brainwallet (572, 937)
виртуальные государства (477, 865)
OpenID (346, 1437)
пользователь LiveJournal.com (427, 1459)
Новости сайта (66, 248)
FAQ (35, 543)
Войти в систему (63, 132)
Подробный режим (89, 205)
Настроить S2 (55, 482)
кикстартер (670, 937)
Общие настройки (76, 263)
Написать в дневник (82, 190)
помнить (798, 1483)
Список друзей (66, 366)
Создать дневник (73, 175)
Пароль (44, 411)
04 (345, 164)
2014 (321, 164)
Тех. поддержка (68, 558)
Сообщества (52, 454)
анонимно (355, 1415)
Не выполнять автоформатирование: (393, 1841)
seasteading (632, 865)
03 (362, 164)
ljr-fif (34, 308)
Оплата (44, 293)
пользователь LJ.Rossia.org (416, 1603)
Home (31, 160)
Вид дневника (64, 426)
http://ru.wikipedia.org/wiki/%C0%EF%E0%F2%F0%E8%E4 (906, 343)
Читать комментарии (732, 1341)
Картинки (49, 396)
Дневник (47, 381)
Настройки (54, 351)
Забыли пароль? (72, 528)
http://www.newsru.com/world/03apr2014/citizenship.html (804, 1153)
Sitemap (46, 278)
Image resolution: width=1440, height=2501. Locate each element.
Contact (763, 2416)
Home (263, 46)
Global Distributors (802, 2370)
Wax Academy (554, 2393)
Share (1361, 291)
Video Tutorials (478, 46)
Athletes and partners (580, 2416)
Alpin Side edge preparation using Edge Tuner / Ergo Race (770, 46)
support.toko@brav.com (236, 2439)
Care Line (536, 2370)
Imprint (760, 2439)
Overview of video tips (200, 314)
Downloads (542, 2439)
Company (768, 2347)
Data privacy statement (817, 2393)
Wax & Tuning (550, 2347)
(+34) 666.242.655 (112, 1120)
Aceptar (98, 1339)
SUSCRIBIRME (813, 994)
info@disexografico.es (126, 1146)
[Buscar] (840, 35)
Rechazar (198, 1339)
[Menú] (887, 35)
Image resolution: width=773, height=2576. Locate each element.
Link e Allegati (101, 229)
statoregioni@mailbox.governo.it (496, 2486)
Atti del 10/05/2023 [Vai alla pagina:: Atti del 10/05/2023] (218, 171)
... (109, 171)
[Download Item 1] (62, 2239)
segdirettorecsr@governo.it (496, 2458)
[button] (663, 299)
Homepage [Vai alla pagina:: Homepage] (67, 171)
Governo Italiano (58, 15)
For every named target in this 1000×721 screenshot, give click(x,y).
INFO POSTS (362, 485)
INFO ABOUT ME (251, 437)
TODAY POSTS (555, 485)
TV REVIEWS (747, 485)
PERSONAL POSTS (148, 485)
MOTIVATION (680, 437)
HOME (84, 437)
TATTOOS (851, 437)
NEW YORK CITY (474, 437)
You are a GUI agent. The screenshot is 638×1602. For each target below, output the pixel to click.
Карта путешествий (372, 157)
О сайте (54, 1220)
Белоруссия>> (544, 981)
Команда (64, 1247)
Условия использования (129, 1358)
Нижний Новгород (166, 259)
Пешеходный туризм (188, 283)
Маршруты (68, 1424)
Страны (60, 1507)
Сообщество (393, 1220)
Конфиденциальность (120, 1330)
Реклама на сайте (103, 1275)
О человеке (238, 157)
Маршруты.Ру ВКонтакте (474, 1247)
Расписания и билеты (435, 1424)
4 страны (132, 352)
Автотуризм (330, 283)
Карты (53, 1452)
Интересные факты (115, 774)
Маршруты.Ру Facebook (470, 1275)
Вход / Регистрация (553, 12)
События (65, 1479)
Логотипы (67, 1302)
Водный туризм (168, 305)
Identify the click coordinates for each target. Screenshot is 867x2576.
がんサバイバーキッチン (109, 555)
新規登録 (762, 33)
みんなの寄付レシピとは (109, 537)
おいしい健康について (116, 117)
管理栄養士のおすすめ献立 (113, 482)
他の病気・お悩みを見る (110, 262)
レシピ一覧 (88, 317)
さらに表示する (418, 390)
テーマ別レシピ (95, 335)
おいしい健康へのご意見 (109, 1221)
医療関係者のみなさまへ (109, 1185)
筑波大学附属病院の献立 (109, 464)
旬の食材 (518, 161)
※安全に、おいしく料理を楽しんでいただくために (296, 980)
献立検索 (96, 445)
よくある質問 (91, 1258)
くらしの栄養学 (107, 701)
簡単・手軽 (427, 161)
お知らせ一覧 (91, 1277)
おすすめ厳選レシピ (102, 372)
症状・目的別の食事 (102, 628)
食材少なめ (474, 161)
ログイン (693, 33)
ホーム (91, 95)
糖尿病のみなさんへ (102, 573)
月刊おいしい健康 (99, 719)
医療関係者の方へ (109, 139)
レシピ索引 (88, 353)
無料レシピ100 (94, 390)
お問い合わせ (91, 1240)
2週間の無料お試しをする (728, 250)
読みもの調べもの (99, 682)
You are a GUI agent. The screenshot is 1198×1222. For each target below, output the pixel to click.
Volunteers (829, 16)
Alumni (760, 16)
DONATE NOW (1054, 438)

++++++++

Aim: Copy the material starting at the line that contains "お知らせ一覧 (91, 1277)" and ending at the end of the material, swapping "Volunteers" for "Helpers" and changing nothing else.

Full answer:
お知らせ一覧 (91, 1277)
おすすめ厳選レシピ (102, 372)
症状・目的別の食事 (102, 628)
食材少なめ (474, 161)
ログイン (693, 33)
ホーム (91, 95)
糖尿病のみなさんへ (102, 573)
月刊おいしい健康 (99, 719)
医療関係者の方へ (109, 139)
レシピ索引 (88, 353)
無料レシピ100 (94, 390)
お問い合わせ (91, 1240)
2週間の無料お試しをする (728, 250)
読みもの調べもの (99, 682)
You are a GUI agent. The screenshot is 1198×1222. For each target below, output the pixel to click.
Helpers (829, 16)
Alumni (760, 16)
DONATE NOW (1054, 438)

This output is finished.